TÂCHE A: Dans le texte sur l'économie circulaire, reformulez sous forme de liste plus concise le paragraphe qui commence par « Les médias se sont assez largement », en conservant ses faits principaux.
TÂCHE B:
Les affirmations suivantes sont-elles conformes au texte sur l'économie circulaire ? Répondez par oui ou non pour chacune, en citant les mots décisifs du texte.
(i) Depuis le 1er janvier 2023, les chaînes de restauration rapide sont tenues d'utiliser de la vaisselle réutilisable.
(ii) Les médias ont peu parlé de cette évolution de la loi.
(iii) Selon le texte, les analyses de cycle de vie devraient se limiter à une partie des impacts des chaînes de valeur.
TÂCHE C: Prolongez le texte sur l'économie circulaire en reprenant après sa dernière phrase.

TEXTE PRÉSENTÉ:
Jean-Guaillaume Messmer, Jean-Baptiste Perrin & Nicolas Vogtenberger
28 avril 2023
capgemini-invent

Depuis le 1er janvier 2023 la loi anti-gaspillage pour une économie circulaire (AGEC) impose aux chaines de restauration rapide d’utiliser de la vaisselle réutilisable.

Les médias se sont assez largement faits le relais de cette évolution visible de la loi et de la façon dont les acteurs concernés s’en sont servis comme d’un levier de communication. Cet exemple souligne combien le sujet de l’économie circulaire est présent à la fois dans le débat public et semble se transmettre aux acteurs économiques. Cependant, se pose la question de savoir comment se fait cette transmission et si les mesures misent en œuvre sont suffisamment ambitieuses pour répondre aux enjeux environnementaux associés.

En effet, la transformation d’une économie linéaire à une économie circulaire qui réduit la pression sur les ressources naturelles est une nécessité vitale au vu du rythme de dépassement des limites planétaires (7 sur 8 selon un article publié dans Nature en mai 2023). Cependant, cela demande également un changement de paradigme sur la façon dont les externalités sont mesurées avec le besoin d’intégrer une vision holistique dans les modèles produits et la généralisation des analyses de cycle de vie (ACV) pour intégrer tous les impacts des chaines de valeur.

DONNÉES FOURNIES:
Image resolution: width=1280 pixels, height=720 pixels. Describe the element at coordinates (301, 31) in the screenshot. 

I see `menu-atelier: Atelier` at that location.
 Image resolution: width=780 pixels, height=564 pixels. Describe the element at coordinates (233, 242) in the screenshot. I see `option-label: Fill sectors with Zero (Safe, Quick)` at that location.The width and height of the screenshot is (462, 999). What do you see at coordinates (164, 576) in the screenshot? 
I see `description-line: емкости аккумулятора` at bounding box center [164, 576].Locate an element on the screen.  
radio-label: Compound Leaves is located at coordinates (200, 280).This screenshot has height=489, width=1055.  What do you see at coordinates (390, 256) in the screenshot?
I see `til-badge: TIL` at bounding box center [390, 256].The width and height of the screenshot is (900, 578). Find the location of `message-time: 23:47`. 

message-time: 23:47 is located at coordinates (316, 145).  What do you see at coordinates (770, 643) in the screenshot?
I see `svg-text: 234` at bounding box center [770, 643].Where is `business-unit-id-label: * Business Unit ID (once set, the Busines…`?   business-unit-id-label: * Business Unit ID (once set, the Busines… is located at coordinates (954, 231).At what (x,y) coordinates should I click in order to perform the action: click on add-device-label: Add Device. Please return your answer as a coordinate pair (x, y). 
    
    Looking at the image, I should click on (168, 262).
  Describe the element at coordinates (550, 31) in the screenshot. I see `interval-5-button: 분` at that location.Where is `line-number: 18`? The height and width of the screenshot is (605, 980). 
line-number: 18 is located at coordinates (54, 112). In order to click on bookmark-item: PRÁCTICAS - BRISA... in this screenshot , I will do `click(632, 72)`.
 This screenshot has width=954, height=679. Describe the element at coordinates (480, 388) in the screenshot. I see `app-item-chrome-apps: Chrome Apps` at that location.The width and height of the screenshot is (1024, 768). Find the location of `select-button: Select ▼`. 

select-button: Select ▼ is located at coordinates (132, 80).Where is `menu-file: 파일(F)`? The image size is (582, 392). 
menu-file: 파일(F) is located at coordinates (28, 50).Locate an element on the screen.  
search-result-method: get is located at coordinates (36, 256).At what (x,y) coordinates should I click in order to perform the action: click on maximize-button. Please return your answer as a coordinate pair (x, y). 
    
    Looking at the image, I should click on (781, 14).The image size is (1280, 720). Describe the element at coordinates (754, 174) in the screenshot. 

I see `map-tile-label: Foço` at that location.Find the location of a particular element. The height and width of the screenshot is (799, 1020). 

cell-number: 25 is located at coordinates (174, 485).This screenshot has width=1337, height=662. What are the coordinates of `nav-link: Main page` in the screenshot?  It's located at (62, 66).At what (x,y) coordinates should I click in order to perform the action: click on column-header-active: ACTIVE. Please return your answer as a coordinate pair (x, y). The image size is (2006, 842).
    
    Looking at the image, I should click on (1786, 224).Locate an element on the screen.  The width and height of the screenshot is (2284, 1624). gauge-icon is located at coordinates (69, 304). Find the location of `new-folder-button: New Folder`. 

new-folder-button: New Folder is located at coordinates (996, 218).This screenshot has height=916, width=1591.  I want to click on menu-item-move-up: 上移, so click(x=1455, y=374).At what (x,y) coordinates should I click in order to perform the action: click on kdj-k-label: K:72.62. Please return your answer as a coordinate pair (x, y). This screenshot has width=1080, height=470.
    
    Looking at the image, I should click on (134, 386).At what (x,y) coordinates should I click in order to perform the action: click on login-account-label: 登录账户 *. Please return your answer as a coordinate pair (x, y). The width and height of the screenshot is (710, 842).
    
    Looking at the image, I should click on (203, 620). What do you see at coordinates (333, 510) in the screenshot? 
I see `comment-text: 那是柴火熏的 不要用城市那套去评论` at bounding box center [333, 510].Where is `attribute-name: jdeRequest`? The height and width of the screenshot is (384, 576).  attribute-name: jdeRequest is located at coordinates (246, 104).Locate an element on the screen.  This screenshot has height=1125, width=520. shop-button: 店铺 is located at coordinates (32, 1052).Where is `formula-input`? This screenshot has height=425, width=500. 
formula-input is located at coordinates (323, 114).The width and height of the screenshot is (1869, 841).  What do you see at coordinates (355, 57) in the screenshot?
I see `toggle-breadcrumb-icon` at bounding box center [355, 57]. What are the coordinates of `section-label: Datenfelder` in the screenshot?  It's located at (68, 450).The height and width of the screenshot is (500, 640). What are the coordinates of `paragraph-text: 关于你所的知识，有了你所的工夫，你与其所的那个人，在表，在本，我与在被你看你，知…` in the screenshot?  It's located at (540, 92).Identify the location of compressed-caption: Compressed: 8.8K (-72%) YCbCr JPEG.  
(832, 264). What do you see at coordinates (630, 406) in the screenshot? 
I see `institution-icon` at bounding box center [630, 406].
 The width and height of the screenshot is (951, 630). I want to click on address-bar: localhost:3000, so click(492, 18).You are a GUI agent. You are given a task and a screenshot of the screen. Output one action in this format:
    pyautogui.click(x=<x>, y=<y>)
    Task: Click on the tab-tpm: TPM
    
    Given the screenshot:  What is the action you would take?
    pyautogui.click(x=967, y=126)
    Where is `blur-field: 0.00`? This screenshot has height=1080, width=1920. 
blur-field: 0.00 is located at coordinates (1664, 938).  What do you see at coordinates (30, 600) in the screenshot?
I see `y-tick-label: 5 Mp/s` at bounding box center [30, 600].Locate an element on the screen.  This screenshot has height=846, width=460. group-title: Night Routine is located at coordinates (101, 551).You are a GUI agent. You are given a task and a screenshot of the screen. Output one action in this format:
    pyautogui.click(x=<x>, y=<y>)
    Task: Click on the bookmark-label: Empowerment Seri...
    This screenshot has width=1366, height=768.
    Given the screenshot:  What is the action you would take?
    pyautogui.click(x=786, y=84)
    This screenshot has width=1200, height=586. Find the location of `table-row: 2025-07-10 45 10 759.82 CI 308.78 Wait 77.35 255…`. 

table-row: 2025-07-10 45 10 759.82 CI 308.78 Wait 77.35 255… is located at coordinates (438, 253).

RÉPONSE A:
- Les médias ont largement relayé cette évolution visible de la loi, ainsi que l'usage que les acteurs concernés en ont fait comme levier de communication.
- Cet exemple montre que l'économie circulaire est présente dans le débat public et semble se transmettre aux acteurs économiques.
- Il reste à savoir comment s'opère cette transmission et si les mesures mises en œuvre sont assez ambitieuses face aux enjeux environnementaux.

RÉPONSE B:
(i) Oui : « Depuis le 1er janvier 2023 la loi anti-gaspillage pour une économie circulaire (AGEC) impose aux chaines de restauration rapide d’utiliser de la vaisselle réutilisable. »
(ii) Non : « Les médias se sont assez largement faits le relais de cette évolution visible de la loi »
(iii) Non : « la généralisation des analyses de cycle de vie (ACV) pour intégrer tous les impacts des chaines de valeur »

RÉPONSE C:
Les politiques publiques françaises se concentrent en priorité sur la réduction des déchets, notamment du plastique, avec toutefois des avancées sur l’écodesign et la réparation

Il existe un continuum de plusieurs textes français et européens qui font de l’économie circulaire une priorité. L’un des plus récents est le Pacte vert pour l’Europe présenté en 2019 et dont il s’agit de l’un des 12 axes. En France, la première mention du concept d’économie circulaire est présente dans la loi relative à la transition énergétique pour la croissance verte du 18 août 2015. Cette loi fait de la transition vers une économie circulaire un objectif national et l’un des piliers du développement durable. En application de ce texte, une feuille de route pour l’économie circulaire a été publiée en avril 2018 avec des objectifs qui se veulent ambitieux.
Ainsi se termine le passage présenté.